EXERCISES TO COMPLETE:
**A.** Reproduce word for word the stretch of the passage on agent design from "Drift decomposition is" through "RAG, and self-dialogue.".
**B.** Condense the paragraph of the passage on agent design that begins "Decoupling Philosophy" into a short bulleted list that keeps its main points.

EXERCISE TEXT:
----

Drift decomposition is transferable to any agentic loop: As long as "seed text" and "weighted precursor center" anchors exist, one can track both long-range drift and local decoupling. This is a general tool for diagnosing multi-step agents, RAG, and self-dialogue.
Decoupling Philosophy: Replacing the scheduling layer with a neural TPP or graph diffusion model does not break other modules; similarly, upgrading the language layer to a stronger LLM does not require changing Hawkes. This layering is more scalable than end-to-end "all-in-one" agents.

Limitations & Future Work¶

Hand-curated small vocabulary for node classification: The 5 media categories were developed specifically for the Artemis II task; the "specialist_science_tech" category was sparse in the test segment. Redesign is required for generalization to other topics or finer-grained nodes.

----

Screenshot grounding data:
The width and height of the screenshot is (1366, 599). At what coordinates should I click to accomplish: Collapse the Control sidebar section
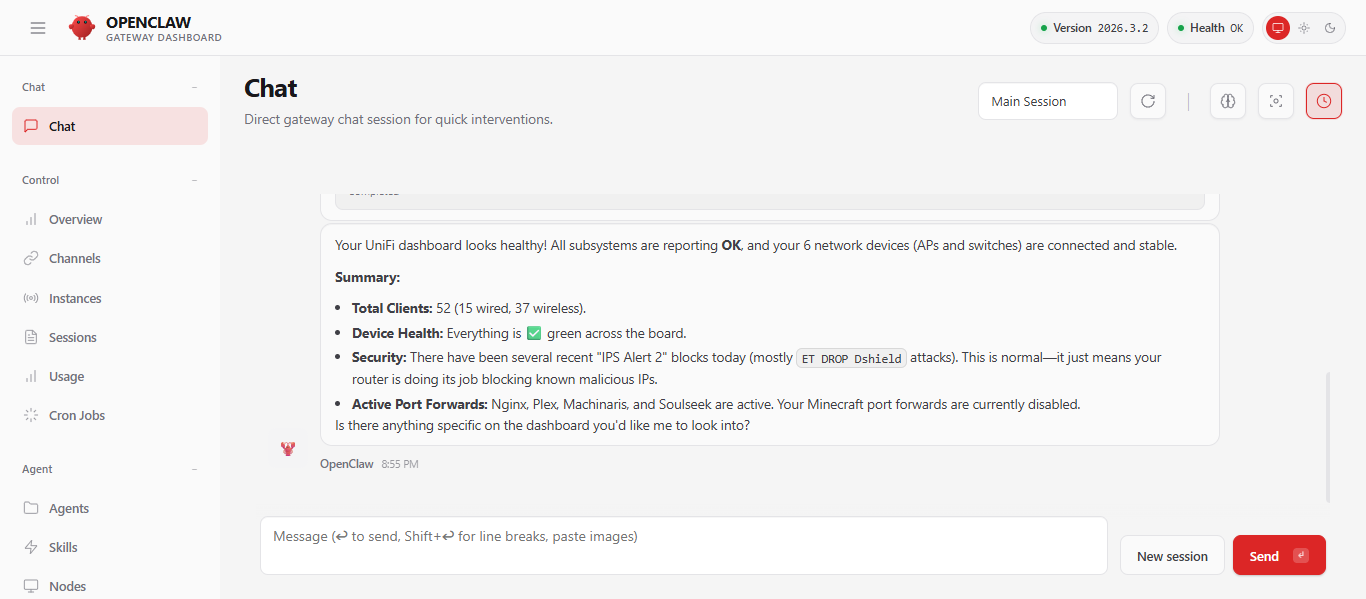click(x=194, y=180)
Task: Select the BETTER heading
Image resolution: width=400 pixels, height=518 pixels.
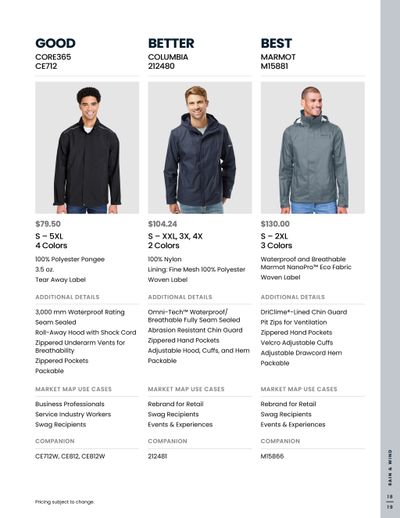Action: coord(171,43)
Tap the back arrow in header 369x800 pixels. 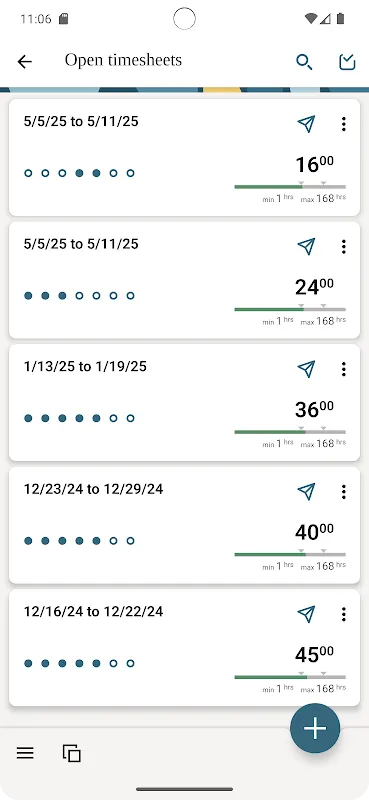point(24,62)
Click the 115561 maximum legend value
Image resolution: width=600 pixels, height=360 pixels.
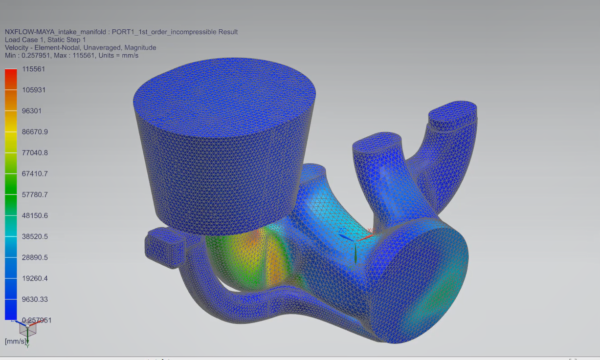(x=34, y=69)
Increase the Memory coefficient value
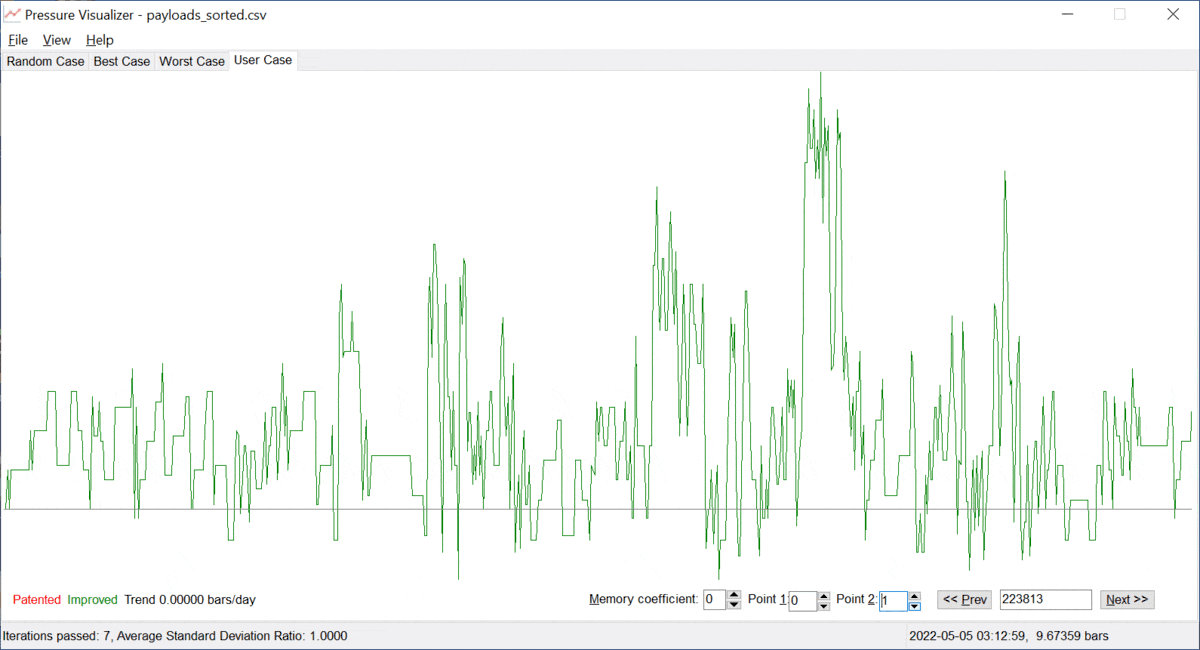Screen dimensions: 1200x650 coord(734,595)

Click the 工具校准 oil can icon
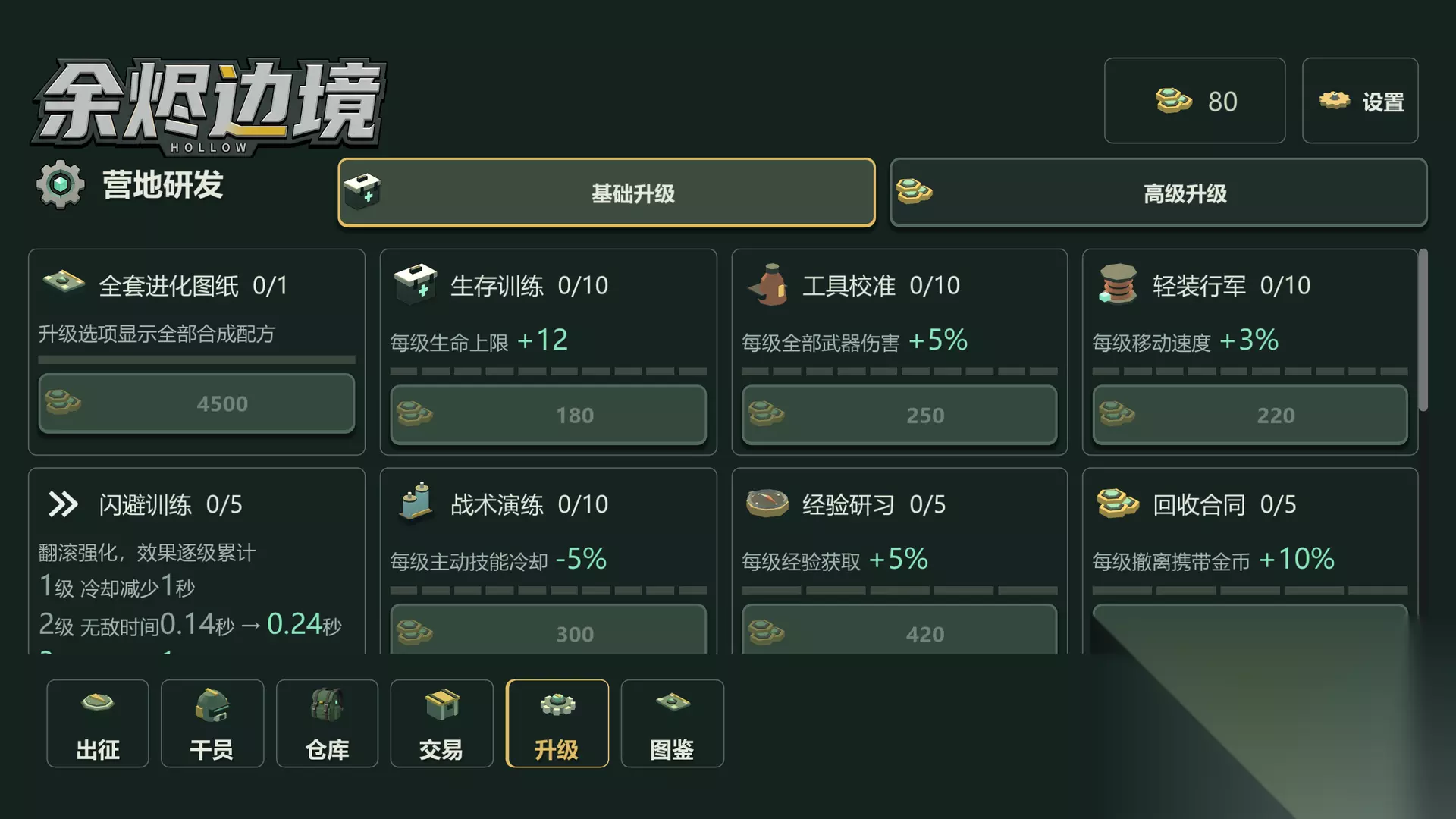[x=768, y=284]
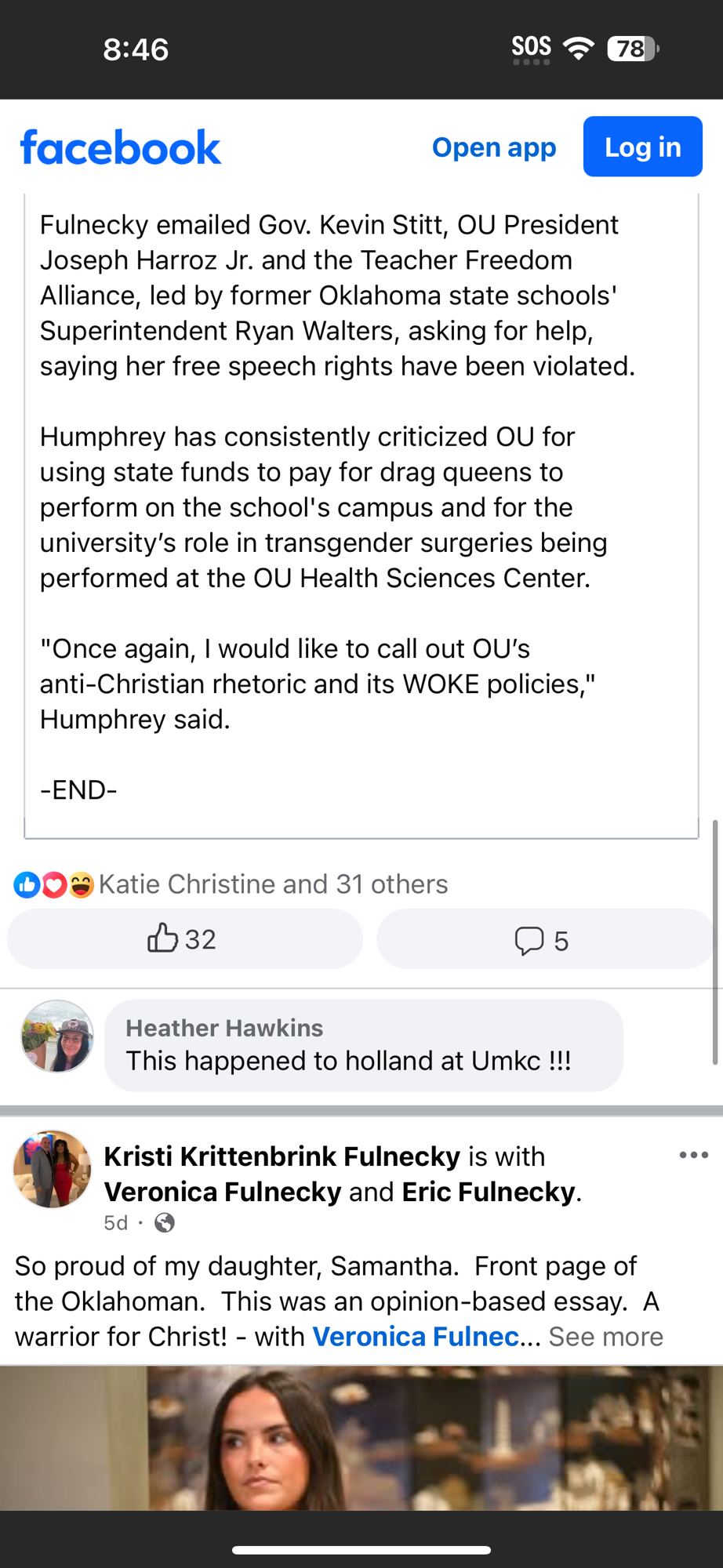Expand the post with See more
This screenshot has height=1568, width=723.
pos(605,1337)
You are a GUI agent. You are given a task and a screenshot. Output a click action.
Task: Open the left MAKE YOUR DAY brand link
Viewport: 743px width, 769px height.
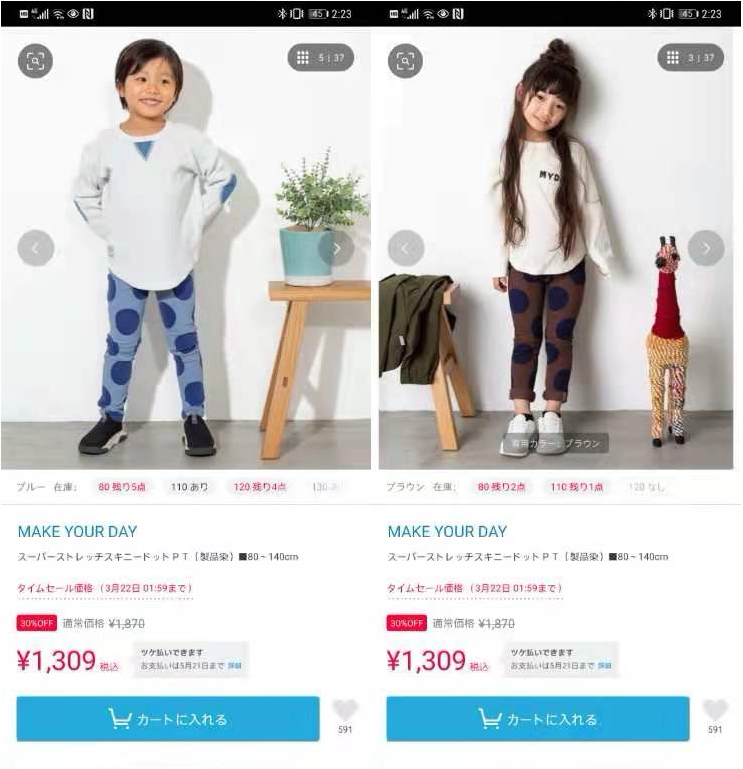(77, 532)
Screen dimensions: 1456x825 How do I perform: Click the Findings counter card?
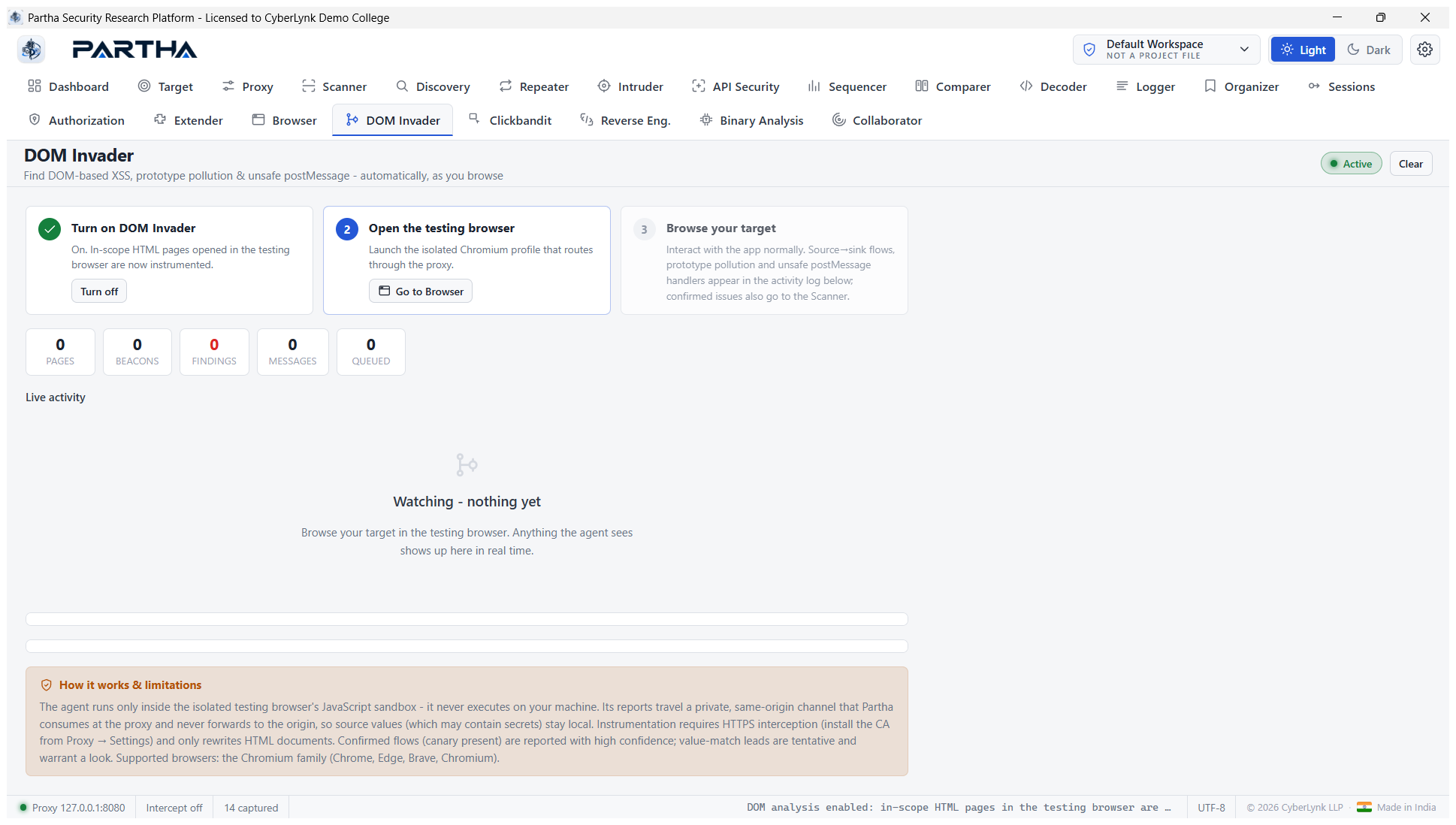point(214,352)
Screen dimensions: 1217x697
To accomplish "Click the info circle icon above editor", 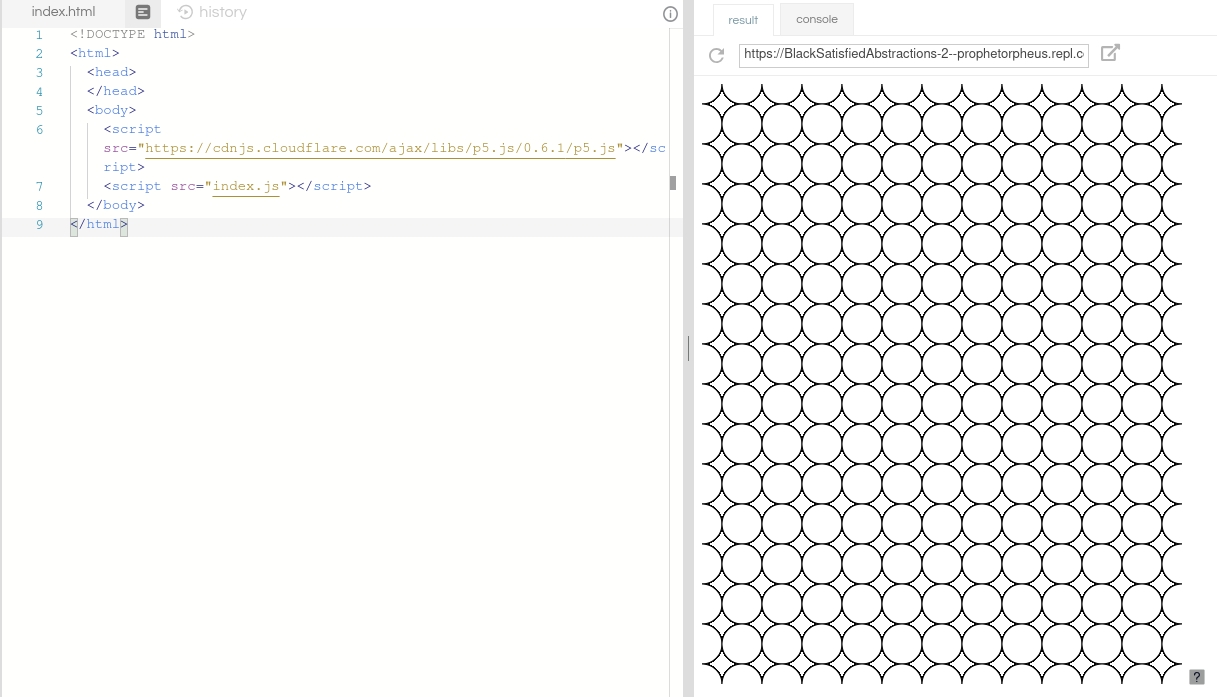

----

ANSWERS TO THE PROBLEMS:
**A.**
Drift decomposition is transferable to any agentic loop: As long as "seed text" and "weighted precursor center" anchors exist, one can track both long-range drift and local decoupling. This is a general tool for diagnosing multi-step agents, RAG, and self-dialogue.

**B.**
- Replacing the scheduling layer with a neural TPP or graph diffusion model does not break other modules.
- Upgrading the language layer to a stronger LLM does not require changing Hawkes.
- This layering is more scalable than end-to-end "all-in-one" agents.